By DR. THOMAS CLAIRMONT
New Hampshire Union Leader
Friday, Aug. 21, 2009
Speaker Pelosi has pledged to hold a floor debate and vote on single-payer health reform this fall. This vote on an amendment to HR 3200 (the 1,000-plus page bill favored by the House leadership) would substitute the 27-page HR 676 as the new health care policy of the United States.
This is good news after months of suppression of a bill that should be the gold standard for comparison of plans. This is important to everyone because passage would bring simplicity and stability into your health care planning.
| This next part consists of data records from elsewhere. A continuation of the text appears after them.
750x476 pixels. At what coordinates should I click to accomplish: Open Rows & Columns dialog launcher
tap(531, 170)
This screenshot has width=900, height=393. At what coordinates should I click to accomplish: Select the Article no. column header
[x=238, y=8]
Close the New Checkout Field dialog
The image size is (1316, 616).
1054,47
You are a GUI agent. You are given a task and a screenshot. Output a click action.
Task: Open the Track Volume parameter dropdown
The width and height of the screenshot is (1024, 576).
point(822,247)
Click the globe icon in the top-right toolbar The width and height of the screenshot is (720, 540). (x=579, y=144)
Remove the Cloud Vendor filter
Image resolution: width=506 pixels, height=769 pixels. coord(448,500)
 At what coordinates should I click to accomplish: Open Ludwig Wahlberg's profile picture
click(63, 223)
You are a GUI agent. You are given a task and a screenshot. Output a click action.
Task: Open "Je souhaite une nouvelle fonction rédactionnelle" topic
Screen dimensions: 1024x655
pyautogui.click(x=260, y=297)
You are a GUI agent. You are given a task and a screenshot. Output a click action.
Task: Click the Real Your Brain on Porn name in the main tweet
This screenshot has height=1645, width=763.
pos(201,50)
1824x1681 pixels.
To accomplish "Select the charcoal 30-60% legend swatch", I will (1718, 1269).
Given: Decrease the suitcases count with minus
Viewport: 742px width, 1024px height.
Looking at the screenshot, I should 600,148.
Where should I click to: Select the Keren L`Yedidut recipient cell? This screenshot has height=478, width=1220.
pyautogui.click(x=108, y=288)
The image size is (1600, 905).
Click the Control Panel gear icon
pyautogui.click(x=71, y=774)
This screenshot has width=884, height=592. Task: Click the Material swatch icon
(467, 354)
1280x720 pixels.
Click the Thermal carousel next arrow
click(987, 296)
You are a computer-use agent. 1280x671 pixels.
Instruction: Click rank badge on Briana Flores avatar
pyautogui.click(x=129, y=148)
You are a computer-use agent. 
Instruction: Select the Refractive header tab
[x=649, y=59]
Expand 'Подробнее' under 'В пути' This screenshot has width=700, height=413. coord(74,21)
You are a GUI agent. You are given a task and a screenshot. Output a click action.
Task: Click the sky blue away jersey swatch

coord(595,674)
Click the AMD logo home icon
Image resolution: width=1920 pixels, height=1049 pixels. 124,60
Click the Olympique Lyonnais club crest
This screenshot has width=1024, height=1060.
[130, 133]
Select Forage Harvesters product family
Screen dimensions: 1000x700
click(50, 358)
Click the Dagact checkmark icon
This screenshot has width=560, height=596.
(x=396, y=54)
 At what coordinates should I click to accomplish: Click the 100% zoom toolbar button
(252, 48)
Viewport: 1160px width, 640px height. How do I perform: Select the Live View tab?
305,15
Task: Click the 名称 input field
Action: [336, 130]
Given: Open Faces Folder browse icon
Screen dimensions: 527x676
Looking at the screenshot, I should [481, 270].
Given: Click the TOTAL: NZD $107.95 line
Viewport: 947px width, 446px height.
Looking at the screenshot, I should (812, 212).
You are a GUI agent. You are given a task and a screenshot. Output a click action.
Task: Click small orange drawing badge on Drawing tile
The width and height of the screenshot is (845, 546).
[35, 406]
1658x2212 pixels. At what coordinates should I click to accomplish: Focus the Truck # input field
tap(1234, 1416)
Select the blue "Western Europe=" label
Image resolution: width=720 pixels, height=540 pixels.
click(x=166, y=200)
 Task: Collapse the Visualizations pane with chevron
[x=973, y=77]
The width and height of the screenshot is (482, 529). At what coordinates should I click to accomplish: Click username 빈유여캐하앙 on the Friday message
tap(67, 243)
For about 4.5 percent of income, matched by your employer, you would receive a lifetime policy with no co-payments, no deductibles, no out-of-pocket expenses and, most important, no pre-existing conditions exclusions. Your policy would cover your choice of physician and appointments with them, hospital care, diagnostic imaging, laboratory tests, prescriptions, vision care, preventive care, dental care, chiropractic care, emergency care and ambulance transportation, podiatry, speech, physical and occupational therapy, mental health care, substance abuse care, health education, hospice care, adult day care, skilled nursing care, long-term care and dialysis. This policy would be portable, continuous and never could be canceled regardless of your employment status.
Please note that passage of this plan covers everyone with the same basic policy. Medicaid would be eliminated; Medicare would be considerably improved. Medical bankruptcy would be eliminated, and the President’s goals of universal, affordable, choice and cost controls would be met. the dreaded doughnut hole in Medicare D would be an unpleasant memory.
Costs would be contained by dramatically reducing administrative expenses, global budgeting, bulk purchasing of prescription drugs, medical supplies and equipment, mandating transparency in pricing and reducing fraud. No other plan has cost controls built in and, therefore, would be much more expensive.
Although the President keeps saying you can keep the insurance you have, it is the small businessman buying this policy for you. And with insurance premiums rising every year way above the inflation rate, providing this coverage for many is not possible anymore. A fixed percentage of payroll would be a much more affordable option.
The city of Portsmouth paid $9,615 for a family policy in 2000, and this year it’s $24,145, representing 10 percent of the property tax bill. Without reform, similar increases of this magnitude would lead to a premium of $60,362 in 2020 and $150,906 in 2030. This clearly demonstrates the need for reform.
Doctors are complaining about insurance company interference with their practice of medicine and the paperwork related to this oversight. This is minimally present in Medicare today and would disappear in the single-payer program.
Please visit Physicians for a National Health Program’s Web site, pnhp.org, for more information. Don’t discount the Medicare-for-all option without a full understanding of this program. Our principles are automatic enrollment, comprehensive coverage, public financing, eliminating administrative waste, maximum choice of physician and hospital, and delivery through a nonprofit, privately controlled system. What does your ideal system look like?
Don’t be put off by the lies and distortions blaring across your radio and television. HR 676 covers you for life; it is affordable; and it is simple to understand and implement. And it pays for itself. What does your plan do?
Dr. Thomas Clairmont is an internist in Portsmouth.